Ein Regen, Windeshauch
Erweckt das schlimme Leben,
Und aus dem Nichts erheben
Sich Seuchen, Glut und Rauch.
Aus dunkler Höhle fährt
Ein Schächer, um zu schweifen;
Nach Beuteln möcht er greifen
Und findet bessern Wert:
Er findet einen Streit
Um Nichts, ein irres Wissen,
Ein Banner, das zerrissen,
Ein Volk in Blödigkeit.
Er findet, wo er geht,
Die Leere dürft’ger Zeiten,
Da kann er schamlos schreiten,
Nun wird er ein Prophet!
Auf einen Kehricht stellt
Er seine Schelmenfüße
Und zischelt seine Grüße
In die verblüffte Welt.
Gehüllt in Niedertracht,
Gleichwie in einer Wolke,
Ein Lügner vor dem Volke,
Ragt bald er groß an Macht
Mit seiner Helfer Zahl,
Die hoch und niedrig stehend,
Gelegenheit erspähend,
Sich bieten seiner Wahl.
Sie teilen aus sein Wort,
Wie einst die Gottesboten
Getan mit den fünf Broten,
Das klecket fort und fort!
Erst log allein der Hund,
Nun lügen ihrer Tausend;
Und wie ein Sturm erbrausend,
So wuchert jetzt sein Pfund.
Hoch schießt empor die Saat,
Verwandelt sind die Lande,
Die Menge lebt in Schande
Und lacht der Schofeltat!
Jetzt hat sich auch erwahrt,
Was erstlich war erfunden:
Die Guten sind verschwunden,
Die Schlechten stehn geschart!
Wenn einstmals diese Not
Lang wie ein Eis gebrochen,
Dann wird davon gesprochen
Wie von dem schwarzen Tod;
Und einen Strohmann bau’n
Die Kinder auf der Haide,
Zu brennen Lust aus Leide
Und Licht aus altem Grau’n.
Daß dieses Gedicht aus dem 19. Jahrhundert „auf Hitler-Deutschland gemünzt scheint“ (Thomas Mann), ist erstaunlich genug.

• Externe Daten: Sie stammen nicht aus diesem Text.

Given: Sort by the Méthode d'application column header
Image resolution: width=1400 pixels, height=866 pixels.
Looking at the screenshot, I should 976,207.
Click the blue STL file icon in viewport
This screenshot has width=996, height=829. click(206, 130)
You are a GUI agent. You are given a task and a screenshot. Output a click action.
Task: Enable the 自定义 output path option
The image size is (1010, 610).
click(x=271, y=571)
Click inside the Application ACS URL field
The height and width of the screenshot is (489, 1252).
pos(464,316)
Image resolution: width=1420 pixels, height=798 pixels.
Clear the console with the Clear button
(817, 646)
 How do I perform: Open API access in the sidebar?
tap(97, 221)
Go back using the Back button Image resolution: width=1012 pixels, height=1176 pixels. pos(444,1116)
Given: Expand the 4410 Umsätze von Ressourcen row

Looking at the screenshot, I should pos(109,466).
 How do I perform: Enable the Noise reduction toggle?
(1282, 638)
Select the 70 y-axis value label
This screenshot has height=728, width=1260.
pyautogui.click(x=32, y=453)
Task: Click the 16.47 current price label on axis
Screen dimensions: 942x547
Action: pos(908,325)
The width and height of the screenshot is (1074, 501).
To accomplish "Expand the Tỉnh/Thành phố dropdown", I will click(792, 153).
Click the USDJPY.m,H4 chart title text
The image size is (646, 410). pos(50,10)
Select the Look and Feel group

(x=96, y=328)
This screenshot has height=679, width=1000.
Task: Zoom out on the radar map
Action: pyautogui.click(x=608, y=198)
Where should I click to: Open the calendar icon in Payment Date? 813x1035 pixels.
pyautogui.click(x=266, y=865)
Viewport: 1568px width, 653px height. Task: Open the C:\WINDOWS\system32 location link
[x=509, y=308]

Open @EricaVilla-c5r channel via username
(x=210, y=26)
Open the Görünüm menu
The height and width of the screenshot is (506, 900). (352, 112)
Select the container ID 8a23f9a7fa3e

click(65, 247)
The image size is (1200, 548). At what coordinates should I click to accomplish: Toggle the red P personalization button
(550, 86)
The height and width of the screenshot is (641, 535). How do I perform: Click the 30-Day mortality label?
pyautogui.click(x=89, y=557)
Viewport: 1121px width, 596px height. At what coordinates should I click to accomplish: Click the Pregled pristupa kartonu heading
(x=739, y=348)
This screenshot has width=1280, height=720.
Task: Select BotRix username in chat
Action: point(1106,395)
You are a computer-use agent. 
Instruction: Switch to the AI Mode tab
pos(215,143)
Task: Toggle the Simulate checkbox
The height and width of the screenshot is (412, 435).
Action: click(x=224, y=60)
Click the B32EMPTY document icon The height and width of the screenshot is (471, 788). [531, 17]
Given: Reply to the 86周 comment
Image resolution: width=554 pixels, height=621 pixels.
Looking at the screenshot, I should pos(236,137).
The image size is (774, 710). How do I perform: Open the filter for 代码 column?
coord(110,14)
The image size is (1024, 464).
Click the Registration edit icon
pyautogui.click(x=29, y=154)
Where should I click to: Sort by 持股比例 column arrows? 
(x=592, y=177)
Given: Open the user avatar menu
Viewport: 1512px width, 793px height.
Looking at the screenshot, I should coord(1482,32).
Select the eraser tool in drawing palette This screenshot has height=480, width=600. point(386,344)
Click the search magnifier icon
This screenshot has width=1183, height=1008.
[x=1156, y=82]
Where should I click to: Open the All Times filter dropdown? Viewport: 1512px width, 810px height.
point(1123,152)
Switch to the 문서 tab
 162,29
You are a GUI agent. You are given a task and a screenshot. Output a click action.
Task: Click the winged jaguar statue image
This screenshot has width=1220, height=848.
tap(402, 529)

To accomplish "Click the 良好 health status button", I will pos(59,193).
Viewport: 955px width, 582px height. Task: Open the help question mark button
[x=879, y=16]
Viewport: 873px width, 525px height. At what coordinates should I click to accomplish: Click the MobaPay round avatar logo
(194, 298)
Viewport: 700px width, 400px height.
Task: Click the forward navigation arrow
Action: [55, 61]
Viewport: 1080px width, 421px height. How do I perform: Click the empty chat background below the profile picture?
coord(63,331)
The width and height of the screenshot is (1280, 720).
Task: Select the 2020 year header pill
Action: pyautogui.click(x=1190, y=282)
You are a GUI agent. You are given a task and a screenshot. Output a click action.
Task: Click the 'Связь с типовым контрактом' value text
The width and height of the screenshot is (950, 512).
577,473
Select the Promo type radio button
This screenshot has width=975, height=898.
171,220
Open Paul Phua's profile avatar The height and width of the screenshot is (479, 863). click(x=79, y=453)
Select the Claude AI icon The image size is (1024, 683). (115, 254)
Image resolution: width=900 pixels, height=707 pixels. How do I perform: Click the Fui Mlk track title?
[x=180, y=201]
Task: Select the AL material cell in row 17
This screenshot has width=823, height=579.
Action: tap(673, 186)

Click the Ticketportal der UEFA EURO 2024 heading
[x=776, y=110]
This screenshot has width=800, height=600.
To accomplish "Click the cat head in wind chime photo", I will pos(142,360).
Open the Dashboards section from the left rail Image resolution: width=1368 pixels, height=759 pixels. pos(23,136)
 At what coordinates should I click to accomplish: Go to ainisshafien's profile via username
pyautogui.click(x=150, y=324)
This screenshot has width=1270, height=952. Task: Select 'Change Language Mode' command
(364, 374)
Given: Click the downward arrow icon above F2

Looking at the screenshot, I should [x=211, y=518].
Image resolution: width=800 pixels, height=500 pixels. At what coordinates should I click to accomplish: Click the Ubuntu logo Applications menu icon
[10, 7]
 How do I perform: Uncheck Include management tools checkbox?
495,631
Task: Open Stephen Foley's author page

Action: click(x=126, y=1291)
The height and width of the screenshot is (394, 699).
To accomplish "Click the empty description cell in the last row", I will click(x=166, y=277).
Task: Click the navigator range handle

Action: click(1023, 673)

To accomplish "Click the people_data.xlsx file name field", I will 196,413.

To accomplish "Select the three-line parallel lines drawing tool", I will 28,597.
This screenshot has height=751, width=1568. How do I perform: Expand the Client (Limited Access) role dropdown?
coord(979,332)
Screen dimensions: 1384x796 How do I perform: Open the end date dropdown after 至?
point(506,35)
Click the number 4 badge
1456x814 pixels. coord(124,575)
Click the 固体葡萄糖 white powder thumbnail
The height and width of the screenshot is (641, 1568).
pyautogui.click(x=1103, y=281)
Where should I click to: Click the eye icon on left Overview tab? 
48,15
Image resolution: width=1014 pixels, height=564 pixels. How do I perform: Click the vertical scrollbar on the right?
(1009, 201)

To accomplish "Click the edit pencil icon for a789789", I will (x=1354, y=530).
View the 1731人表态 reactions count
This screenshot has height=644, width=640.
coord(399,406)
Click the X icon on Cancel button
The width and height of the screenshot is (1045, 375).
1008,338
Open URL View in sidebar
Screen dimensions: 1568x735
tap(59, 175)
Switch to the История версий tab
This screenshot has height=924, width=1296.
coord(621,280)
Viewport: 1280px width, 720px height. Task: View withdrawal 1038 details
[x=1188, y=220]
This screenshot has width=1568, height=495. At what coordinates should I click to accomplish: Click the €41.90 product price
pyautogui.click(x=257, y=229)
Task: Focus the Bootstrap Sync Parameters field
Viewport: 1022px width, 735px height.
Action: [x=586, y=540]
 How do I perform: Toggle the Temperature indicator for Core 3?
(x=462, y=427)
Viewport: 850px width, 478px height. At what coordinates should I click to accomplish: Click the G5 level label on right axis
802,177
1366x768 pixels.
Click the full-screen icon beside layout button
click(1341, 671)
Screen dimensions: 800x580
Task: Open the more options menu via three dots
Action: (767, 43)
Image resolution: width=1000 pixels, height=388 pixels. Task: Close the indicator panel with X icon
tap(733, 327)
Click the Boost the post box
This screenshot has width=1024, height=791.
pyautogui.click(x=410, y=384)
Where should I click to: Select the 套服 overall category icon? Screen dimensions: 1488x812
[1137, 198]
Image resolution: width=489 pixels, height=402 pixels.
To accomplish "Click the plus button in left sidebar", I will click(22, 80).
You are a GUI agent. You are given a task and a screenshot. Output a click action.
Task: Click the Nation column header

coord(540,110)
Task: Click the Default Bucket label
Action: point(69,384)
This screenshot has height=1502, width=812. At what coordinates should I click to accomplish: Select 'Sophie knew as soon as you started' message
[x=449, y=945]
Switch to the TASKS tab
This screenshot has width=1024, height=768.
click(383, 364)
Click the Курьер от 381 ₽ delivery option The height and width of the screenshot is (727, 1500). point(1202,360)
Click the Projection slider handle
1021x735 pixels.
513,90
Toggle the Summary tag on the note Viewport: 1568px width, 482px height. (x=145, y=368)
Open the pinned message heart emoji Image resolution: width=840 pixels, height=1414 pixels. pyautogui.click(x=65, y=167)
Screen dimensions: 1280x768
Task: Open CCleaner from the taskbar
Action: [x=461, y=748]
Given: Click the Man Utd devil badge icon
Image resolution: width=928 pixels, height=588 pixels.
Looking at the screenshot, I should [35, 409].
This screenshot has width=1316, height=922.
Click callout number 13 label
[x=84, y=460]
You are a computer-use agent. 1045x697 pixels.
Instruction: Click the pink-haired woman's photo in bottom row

Für die heutige Zeit ist aber die Parallele zu den Zuständen in den „sozialen Netzwerken“ mindestens ebenso frappierend. Den einen großen Verführer gibt es dort (noch) nicht, aber sonst ist alles da, was so einer bräuchte: da wird gehaßt, gebrüllt, verleumdet und gelogen, daß sich die Balken biegen, und auf viele Foren trifft zu, was Keller schreibt: „Die Guten sind verschwunden, die Schlechten stehn geschart!“
Daß uns, wie Keller in einem Brief bemerkt, nur eine „dünne Kulturdecke von den wühlenden und heulenden Tieren des Abgrunds zu trennen scheint“, weiß eigentlich jeder Mensch, der mit offenen Augen durchs Leben geht.